Malawi has consolidated its position as Illovo Sugar Group’s cash cow with recent reports indicating a surge in the local company’s contribution to the group.
According to Illovo Group’s interim report for the six months ended September 30 released on Monday, Malawi’s contribution to the group’s profitability has jumped by 8 percentage points from 33 percent in 2013 to 41 percent.
However, despite its enviable performance, Illovo Malawi on Monday increased sugar prices by 8 percent, a move analyst have said would punish Malawians at the expense of improved group profitability.
“By country, Malawi’s contribution to operating profit increased year-on-year to R560 million, representing 41 percent (2013: 33 percent) of the group BY TAONGA SABOLA total for the period.
“The contributions from the other countries were: Zambia 31 percent (2013: 30 percent) , South Africa 12 percent (2013: 10 percent), Swaziland 9 percent (2013: 17 percent), Mozambique 8 percent (2013: 9 percent) and Tanzania -1 percent (2013: 1 percent),” reads the report cosigned by chairman Don MacLeod and Managing Director Gavin Dalgleish.
Commenting on the development, Consumers Association of Malawi (Cama) Executive Director John Kapito accused the company of skinning Malawians alive with its frequent price hikes.
“The whole reason Malawi continues to be Illovo Group’s cash cow is because the company continues to skin Malawians alive. “Sugar prices have been going up each and every quarter in Malawi because the company is a monopoly. We were even shocked to hear that the Competition and Fair Trade Commission approved the move by the company to hike prices,” said Kapito.
The group has however noted that the six months up to September 30, 2014 presented challenges as it saw its operating profit shrinking to R1,393 billion down from R1,626 billion in 2013.

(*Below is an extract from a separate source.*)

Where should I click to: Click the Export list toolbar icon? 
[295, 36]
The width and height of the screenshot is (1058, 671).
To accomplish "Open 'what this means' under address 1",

Illovo said the profitability was impacted by a fall in group cane and sugar production together with a decline in world, regional and European (EU) market prices.
Looking ahead, Illovo says it expects excellent agricultural performance in Zambia, with the Nakambala factory operating in excess of design capacity, as well as an improvement in operations in Mozambique, to result in record cane and sugar production in both countries of operation.
However, Illovo said declining sugar production in South Africa, Swaziland and Nchalo in Malawi will result in total group sugar production ending below what was achieved as at March 31, 2014.